** Opening Excerpted records block **

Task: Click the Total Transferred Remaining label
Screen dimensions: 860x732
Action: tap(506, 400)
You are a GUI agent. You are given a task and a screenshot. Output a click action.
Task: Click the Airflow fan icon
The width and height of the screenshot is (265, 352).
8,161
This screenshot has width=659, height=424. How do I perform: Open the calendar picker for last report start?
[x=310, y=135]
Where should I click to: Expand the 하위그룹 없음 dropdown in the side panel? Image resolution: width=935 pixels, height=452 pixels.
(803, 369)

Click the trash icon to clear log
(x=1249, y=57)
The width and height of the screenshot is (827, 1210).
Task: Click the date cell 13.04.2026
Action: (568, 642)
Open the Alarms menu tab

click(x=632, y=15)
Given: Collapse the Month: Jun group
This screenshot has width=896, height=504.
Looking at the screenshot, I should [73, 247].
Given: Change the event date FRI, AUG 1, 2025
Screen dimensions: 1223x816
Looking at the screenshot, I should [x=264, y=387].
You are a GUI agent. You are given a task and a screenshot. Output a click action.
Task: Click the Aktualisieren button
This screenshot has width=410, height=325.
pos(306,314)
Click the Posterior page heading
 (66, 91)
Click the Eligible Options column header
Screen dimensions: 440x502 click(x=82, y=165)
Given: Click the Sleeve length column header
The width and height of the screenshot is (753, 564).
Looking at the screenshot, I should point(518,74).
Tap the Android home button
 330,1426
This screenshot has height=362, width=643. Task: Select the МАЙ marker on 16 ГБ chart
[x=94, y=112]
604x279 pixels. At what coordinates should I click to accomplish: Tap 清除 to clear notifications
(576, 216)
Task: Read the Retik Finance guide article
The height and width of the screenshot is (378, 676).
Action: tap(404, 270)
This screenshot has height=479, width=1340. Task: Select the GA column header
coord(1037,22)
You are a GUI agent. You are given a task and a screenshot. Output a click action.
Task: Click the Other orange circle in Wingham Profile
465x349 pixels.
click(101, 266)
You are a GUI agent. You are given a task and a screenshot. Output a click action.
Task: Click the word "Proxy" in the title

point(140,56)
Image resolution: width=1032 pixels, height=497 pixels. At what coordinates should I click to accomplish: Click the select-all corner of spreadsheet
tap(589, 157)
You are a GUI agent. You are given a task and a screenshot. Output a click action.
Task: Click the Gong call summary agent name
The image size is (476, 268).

** Closing Excerpted records block **

Return each line of the data exactly as written above.

Task: Click the Total Transferred Remaining label
Screen dimensions: 860x732
Action: tap(506, 400)
You are a GUI agent. You are given a task and a screenshot. Output a click action.
Task: Click the Airflow fan icon
The width and height of the screenshot is (265, 352).
8,161
This screenshot has width=659, height=424. How do I perform: Open the calendar picker for last report start?
[x=310, y=135]
Where should I click to: Expand the 하위그룹 없음 dropdown in the side panel? Image resolution: width=935 pixels, height=452 pixels.
(803, 369)

Click the trash icon to clear log
(x=1249, y=57)
The width and height of the screenshot is (827, 1210).
Task: Click the date cell 13.04.2026
Action: (568, 642)
Open the Alarms menu tab

click(x=632, y=15)
Given: Collapse the Month: Jun group
This screenshot has width=896, height=504.
Looking at the screenshot, I should [73, 247].
Given: Change the event date FRI, AUG 1, 2025
Screen dimensions: 1223x816
Looking at the screenshot, I should [x=264, y=387].
You are a GUI agent. You are given a task and a screenshot. Output a click action.
Task: Click the Aktualisieren button
This screenshot has width=410, height=325.
pos(306,314)
Click the Posterior page heading
 (66, 91)
Click the Eligible Options column header
Screen dimensions: 440x502 click(x=82, y=165)
Given: Click the Sleeve length column header
The width and height of the screenshot is (753, 564).
Looking at the screenshot, I should point(518,74).
Tap the Android home button
 330,1426
This screenshot has height=362, width=643. Task: Select the МАЙ marker on 16 ГБ chart
[x=94, y=112]
604x279 pixels. At what coordinates should I click to accomplish: Tap 清除 to clear notifications
(576, 216)
Task: Read the Retik Finance guide article
The height and width of the screenshot is (378, 676).
Action: tap(404, 270)
This screenshot has height=479, width=1340. Task: Select the GA column header
coord(1037,22)
You are a GUI agent. You are given a task and a screenshot. Output a click action.
Task: Click the Other orange circle in Wingham Profile
465x349 pixels.
click(101, 266)
You are a GUI agent. You are given a task and a screenshot. Output a click action.
Task: Click the word "Proxy" in the title

point(140,56)
Image resolution: width=1032 pixels, height=497 pixels. At what coordinates should I click to accomplish: Click the select-all corner of spreadsheet
tap(589, 157)
You are a GUI agent. You are given a task and a screenshot. Output a click action.
Task: Click the Gong call summary agent name
The image size is (476, 268).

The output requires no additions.